EXERCISE.
Convert the records below, from the line that contains "with (288, 204)" through the line that contains "memorable (208, 183)", into a two-column CSV with the headers word and coordinates, one row per record. Enclose each value in quotation marks and replace any line breaks with spaces.

• • • • •

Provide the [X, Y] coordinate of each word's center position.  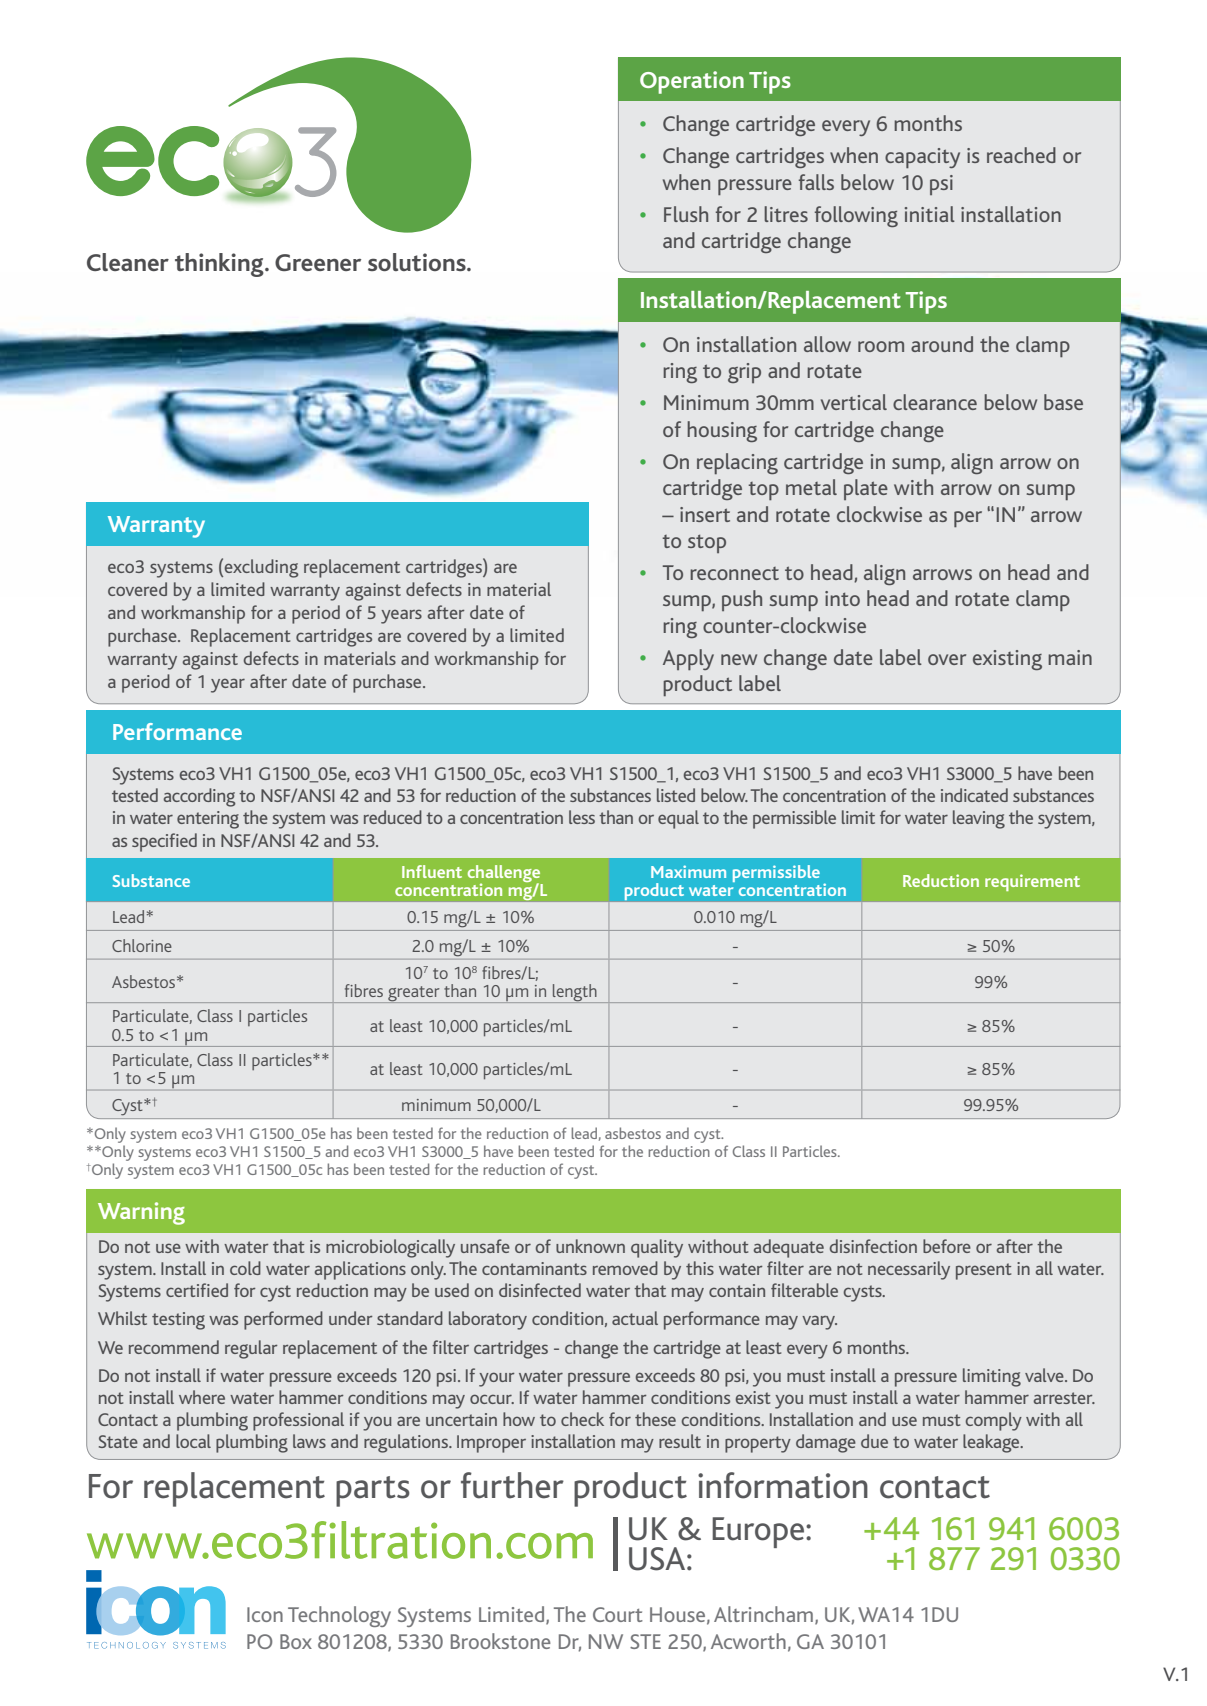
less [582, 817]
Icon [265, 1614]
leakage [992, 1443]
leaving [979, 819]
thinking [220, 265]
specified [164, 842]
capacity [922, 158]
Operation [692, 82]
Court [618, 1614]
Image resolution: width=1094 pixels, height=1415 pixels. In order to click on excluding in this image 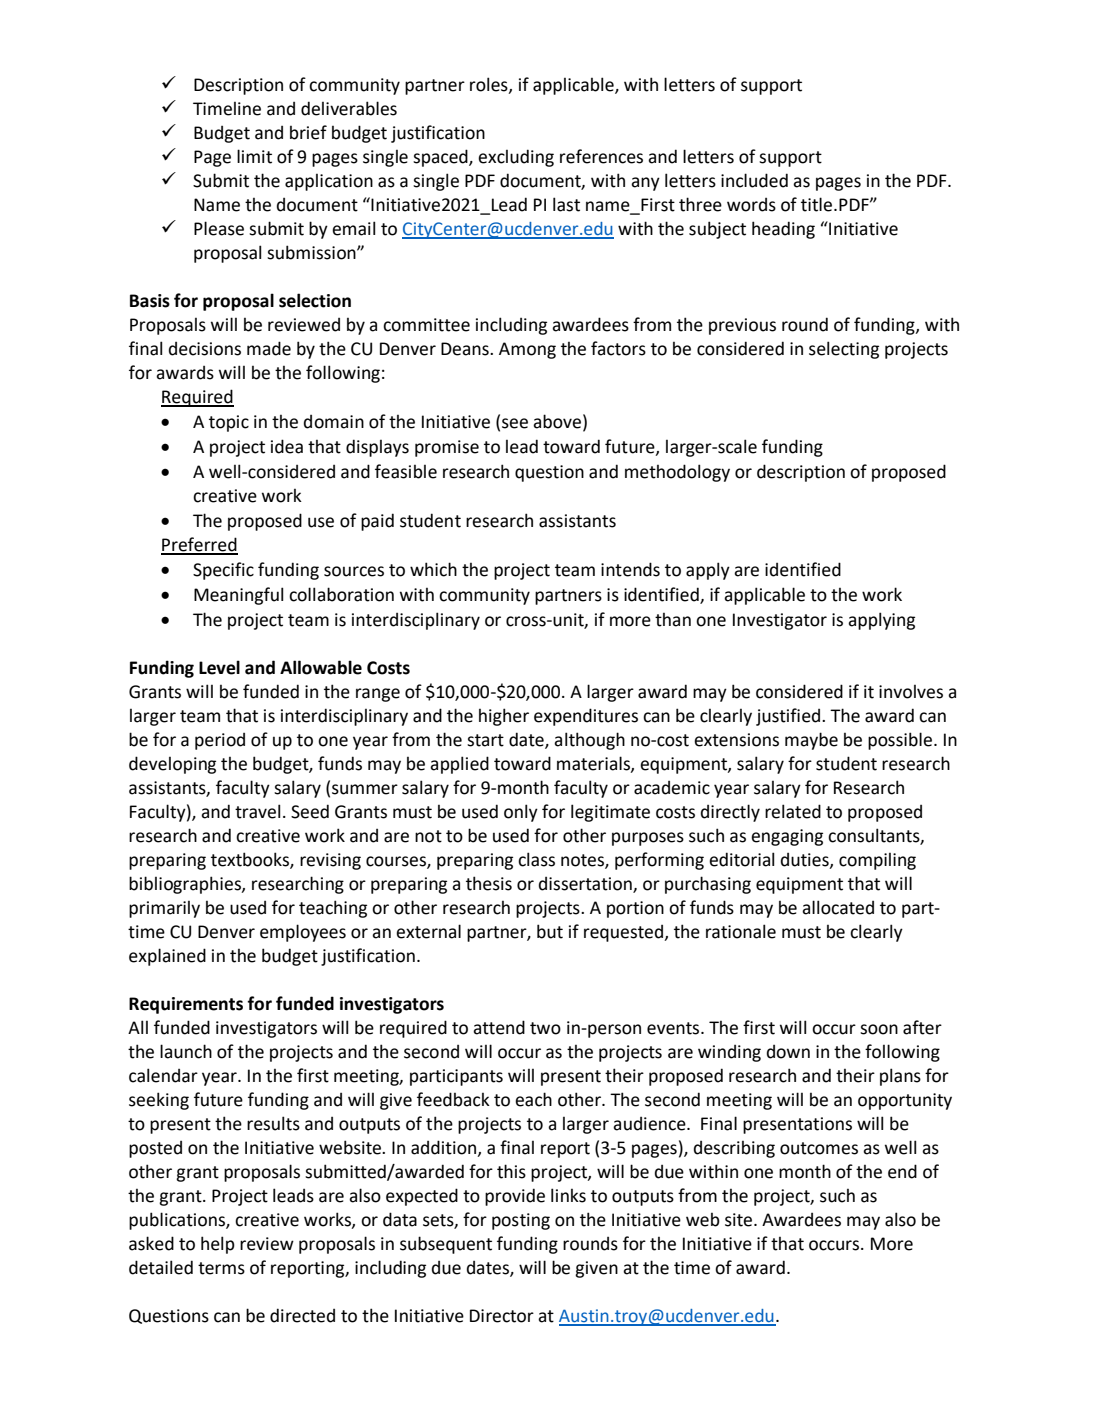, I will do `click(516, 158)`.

• • • • •

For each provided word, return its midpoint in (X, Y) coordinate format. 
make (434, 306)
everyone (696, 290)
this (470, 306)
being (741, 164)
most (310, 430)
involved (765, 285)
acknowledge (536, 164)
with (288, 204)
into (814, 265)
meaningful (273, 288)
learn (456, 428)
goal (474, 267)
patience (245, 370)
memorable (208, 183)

• • • • •

OUTPUT BELOW.
word,coordinates
"with","(288, 204)"
"into","(814, 265)"
"meaningful","(273, 288)"
"learn","(456, 428)"
"goal","(474, 267)"
"patience","(245, 370)"
"memorable","(208, 183)"